Work task:
A faithful transcription of all the data, images excluded, is the required answer.
__________
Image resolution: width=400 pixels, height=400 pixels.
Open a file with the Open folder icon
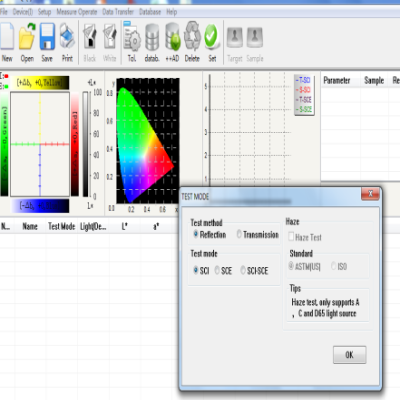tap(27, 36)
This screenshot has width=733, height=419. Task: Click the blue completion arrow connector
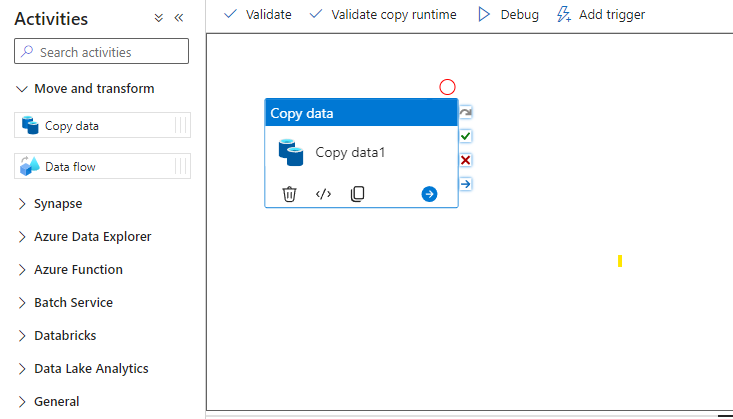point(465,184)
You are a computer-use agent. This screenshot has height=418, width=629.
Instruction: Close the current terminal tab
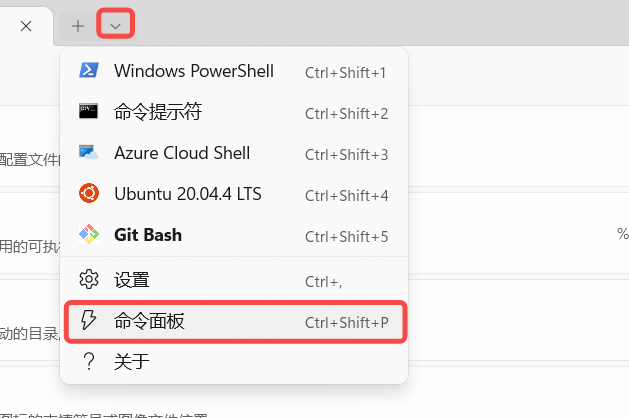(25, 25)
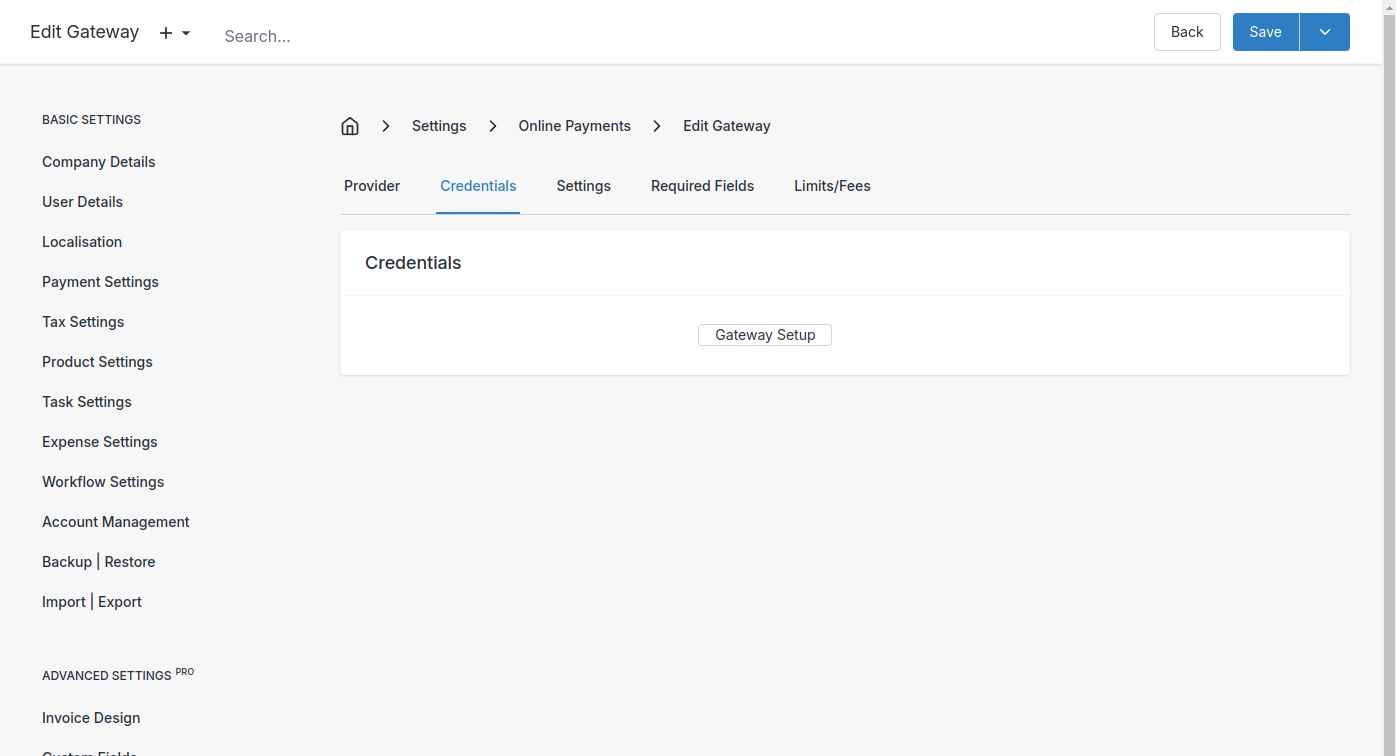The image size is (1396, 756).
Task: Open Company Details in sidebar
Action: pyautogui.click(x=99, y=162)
__________
Problem solution:
Image resolution: width=400 pixels, height=400 pixels.
Open a file with the Open folder icon
tap(27, 36)
This screenshot has width=733, height=419. Task: Click the blue completion arrow connector
point(465,184)
You are a computer-use agent. This screenshot has height=418, width=629.
Instruction: Close the current terminal tab
(25, 25)
The image size is (1396, 756).
Task: Open Company Details in sidebar
Action: pyautogui.click(x=99, y=162)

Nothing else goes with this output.